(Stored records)
⁂

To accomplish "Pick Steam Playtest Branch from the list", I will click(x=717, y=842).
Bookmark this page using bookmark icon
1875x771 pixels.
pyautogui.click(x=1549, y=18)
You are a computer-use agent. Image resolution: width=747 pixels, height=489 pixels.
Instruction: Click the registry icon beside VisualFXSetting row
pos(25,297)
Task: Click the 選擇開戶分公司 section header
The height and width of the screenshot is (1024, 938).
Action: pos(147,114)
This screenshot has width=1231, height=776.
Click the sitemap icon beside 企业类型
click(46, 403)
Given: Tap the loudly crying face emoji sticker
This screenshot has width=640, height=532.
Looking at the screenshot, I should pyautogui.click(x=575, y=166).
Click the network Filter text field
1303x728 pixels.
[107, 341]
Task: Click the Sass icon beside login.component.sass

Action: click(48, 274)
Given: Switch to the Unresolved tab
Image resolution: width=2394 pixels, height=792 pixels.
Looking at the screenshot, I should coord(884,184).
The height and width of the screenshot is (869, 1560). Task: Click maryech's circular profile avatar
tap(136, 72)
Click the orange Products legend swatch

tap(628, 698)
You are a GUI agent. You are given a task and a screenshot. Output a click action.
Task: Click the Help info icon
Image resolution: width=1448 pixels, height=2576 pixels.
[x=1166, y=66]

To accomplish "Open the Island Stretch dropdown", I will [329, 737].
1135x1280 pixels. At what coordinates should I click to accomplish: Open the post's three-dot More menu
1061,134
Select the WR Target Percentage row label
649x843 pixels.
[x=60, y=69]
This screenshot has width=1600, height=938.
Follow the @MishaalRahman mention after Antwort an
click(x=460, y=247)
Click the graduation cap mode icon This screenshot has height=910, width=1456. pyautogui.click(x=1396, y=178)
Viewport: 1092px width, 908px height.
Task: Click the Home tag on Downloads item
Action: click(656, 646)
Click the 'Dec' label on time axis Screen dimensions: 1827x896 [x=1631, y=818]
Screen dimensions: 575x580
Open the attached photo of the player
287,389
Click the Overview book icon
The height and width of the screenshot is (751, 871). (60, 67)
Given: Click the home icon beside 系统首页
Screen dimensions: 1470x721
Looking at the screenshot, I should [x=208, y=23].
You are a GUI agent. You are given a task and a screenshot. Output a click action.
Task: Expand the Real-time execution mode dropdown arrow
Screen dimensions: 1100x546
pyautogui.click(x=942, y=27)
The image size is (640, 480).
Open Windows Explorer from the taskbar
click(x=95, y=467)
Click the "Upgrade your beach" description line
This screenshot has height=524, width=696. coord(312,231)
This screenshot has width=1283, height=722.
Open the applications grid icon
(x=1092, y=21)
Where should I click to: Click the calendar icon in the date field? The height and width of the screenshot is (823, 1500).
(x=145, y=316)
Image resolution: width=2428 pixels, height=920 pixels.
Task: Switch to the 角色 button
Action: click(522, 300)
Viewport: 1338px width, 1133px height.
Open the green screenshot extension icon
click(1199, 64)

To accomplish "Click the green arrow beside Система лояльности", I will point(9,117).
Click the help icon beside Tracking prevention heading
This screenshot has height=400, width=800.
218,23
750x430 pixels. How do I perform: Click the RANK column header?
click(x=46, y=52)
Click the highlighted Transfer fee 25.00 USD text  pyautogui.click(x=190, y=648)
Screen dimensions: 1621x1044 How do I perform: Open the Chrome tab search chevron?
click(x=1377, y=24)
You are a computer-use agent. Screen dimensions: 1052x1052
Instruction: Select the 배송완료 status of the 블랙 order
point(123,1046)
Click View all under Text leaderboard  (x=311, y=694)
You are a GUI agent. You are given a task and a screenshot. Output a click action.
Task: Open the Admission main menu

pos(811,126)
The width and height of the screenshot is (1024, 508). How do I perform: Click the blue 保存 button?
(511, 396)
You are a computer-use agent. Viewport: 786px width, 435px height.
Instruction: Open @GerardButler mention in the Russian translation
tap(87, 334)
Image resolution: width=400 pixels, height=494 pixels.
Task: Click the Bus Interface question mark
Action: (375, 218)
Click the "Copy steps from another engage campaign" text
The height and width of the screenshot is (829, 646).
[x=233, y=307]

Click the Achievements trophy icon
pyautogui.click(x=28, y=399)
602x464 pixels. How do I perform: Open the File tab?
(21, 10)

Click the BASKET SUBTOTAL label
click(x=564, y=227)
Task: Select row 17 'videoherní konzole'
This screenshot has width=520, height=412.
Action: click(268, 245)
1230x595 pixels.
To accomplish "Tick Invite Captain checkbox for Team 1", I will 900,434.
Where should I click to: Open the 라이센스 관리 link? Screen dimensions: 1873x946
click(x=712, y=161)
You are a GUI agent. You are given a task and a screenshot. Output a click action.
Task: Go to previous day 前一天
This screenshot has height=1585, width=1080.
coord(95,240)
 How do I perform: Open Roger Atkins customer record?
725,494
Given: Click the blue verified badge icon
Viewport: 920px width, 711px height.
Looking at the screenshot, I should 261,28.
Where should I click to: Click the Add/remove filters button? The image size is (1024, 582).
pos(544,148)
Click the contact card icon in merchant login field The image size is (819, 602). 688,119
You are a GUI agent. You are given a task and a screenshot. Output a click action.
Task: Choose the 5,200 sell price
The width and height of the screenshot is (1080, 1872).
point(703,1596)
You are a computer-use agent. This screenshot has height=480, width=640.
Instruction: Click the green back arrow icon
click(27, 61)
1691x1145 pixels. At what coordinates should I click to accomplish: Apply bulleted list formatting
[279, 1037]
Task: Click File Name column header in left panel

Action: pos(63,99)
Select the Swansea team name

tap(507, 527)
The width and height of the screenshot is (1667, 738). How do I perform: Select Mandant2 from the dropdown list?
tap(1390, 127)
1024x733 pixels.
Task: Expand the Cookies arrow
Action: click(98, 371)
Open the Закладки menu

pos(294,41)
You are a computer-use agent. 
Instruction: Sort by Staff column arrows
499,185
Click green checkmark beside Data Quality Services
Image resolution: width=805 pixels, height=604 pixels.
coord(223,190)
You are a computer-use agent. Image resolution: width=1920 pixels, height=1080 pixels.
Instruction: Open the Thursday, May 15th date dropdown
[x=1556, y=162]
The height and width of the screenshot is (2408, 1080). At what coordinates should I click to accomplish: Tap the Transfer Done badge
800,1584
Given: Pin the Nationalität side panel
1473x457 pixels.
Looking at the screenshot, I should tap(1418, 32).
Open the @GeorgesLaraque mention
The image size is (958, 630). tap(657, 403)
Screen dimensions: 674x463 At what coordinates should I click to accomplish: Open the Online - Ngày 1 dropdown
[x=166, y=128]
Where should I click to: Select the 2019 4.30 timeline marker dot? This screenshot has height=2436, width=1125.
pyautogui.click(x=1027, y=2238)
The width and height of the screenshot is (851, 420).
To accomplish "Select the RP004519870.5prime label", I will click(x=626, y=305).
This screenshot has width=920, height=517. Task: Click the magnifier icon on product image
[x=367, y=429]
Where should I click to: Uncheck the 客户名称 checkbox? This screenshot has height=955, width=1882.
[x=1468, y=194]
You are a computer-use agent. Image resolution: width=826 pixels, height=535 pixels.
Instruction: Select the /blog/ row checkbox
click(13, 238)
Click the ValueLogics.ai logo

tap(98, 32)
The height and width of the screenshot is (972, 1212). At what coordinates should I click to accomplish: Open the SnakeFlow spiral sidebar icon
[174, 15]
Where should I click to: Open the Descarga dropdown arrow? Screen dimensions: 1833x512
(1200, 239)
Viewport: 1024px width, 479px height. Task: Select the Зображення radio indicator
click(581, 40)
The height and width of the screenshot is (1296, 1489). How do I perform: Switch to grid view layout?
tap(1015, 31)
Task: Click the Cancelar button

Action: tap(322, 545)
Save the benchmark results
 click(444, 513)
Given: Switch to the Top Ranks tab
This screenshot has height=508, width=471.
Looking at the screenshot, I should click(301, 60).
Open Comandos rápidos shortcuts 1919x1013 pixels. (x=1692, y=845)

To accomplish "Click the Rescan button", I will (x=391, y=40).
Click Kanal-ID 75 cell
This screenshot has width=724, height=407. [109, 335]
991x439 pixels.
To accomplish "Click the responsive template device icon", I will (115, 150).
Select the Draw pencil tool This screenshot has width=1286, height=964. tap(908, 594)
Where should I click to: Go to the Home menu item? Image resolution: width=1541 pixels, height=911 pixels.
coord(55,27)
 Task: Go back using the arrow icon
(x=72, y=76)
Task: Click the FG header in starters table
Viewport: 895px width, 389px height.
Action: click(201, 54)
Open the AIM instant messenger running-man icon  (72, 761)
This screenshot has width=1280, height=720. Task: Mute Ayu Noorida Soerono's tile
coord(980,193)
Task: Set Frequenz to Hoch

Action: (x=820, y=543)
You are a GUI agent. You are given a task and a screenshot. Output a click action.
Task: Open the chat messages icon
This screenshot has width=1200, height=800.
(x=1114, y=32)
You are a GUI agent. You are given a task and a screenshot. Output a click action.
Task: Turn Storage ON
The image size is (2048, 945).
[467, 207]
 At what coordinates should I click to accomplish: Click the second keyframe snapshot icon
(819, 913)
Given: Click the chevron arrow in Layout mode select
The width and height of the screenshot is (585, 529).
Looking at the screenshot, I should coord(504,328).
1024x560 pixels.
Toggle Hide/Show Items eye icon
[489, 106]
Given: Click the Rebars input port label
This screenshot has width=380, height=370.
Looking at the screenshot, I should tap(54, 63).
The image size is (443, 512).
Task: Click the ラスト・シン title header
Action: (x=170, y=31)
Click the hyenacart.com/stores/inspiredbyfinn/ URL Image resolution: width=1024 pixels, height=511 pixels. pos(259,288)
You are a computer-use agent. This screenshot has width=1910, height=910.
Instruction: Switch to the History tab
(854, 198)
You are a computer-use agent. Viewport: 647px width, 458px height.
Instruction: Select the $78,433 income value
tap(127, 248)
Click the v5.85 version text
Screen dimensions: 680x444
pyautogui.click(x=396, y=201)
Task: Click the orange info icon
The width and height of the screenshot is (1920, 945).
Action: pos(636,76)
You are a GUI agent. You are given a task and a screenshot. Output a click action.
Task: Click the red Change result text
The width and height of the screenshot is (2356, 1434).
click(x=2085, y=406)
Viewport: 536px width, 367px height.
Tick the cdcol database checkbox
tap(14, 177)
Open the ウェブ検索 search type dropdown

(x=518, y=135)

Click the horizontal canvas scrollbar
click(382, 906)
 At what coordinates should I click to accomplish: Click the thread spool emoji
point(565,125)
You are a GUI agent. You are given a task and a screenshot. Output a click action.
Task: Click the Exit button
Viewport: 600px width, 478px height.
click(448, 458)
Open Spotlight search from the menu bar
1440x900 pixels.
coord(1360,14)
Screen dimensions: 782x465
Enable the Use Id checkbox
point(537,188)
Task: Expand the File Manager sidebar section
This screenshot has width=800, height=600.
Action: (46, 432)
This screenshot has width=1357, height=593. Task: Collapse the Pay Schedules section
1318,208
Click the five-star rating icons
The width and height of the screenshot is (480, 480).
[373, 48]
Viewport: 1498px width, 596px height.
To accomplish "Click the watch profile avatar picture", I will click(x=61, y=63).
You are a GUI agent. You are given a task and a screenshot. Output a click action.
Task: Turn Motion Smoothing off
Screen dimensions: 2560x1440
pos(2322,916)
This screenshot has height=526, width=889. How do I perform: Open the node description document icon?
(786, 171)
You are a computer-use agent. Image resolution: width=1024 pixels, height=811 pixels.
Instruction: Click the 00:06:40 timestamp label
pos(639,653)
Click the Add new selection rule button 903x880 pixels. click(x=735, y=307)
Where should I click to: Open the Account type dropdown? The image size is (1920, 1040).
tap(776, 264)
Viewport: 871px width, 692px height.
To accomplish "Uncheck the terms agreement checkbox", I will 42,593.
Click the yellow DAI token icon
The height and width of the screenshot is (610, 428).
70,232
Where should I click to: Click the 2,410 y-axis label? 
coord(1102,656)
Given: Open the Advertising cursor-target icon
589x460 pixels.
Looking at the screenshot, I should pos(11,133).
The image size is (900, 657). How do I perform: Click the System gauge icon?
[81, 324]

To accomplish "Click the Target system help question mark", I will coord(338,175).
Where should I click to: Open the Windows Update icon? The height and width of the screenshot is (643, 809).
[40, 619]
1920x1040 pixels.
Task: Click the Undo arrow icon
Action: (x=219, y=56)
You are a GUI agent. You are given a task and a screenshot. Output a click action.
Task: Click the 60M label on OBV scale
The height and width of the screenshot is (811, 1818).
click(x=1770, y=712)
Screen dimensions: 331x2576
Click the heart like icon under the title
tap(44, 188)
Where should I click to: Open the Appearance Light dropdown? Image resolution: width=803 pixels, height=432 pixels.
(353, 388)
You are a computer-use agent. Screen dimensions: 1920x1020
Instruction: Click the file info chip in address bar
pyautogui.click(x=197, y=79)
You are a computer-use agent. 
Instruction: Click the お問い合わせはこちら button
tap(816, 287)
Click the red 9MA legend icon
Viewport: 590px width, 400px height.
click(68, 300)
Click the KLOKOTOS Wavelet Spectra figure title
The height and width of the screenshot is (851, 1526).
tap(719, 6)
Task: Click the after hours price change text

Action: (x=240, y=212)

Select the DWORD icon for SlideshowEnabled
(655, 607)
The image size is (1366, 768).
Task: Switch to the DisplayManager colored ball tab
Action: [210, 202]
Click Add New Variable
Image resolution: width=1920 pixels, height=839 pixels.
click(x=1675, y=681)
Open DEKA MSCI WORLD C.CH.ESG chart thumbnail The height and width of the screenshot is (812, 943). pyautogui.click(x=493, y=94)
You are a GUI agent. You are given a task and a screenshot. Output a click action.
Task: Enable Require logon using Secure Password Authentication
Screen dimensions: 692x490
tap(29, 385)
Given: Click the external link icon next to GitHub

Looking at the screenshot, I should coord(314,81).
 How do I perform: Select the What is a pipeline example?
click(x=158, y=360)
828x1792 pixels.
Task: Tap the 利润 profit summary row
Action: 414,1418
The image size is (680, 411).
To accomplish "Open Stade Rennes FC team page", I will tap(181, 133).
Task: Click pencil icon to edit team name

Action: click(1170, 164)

⁂

** WHAT YOU NEED TO DO **
All that belongs in the answer is the run of lines above from the line containing "You are a computer-use agent. Image resolution: width=1920" through the line containing "Given: Pin the Nationalität side panel", exactly as written.

** THE ANSWER **
You are a computer-use agent. Image resolution: width=1920 pixels, height=1080 pixels.
Instruction: Open the Thursday, May 15th date dropdown
[x=1556, y=162]
The height and width of the screenshot is (2408, 1080). At what coordinates should I click to accomplish: Tap the Transfer Done badge
800,1584
Given: Pin the Nationalität side panel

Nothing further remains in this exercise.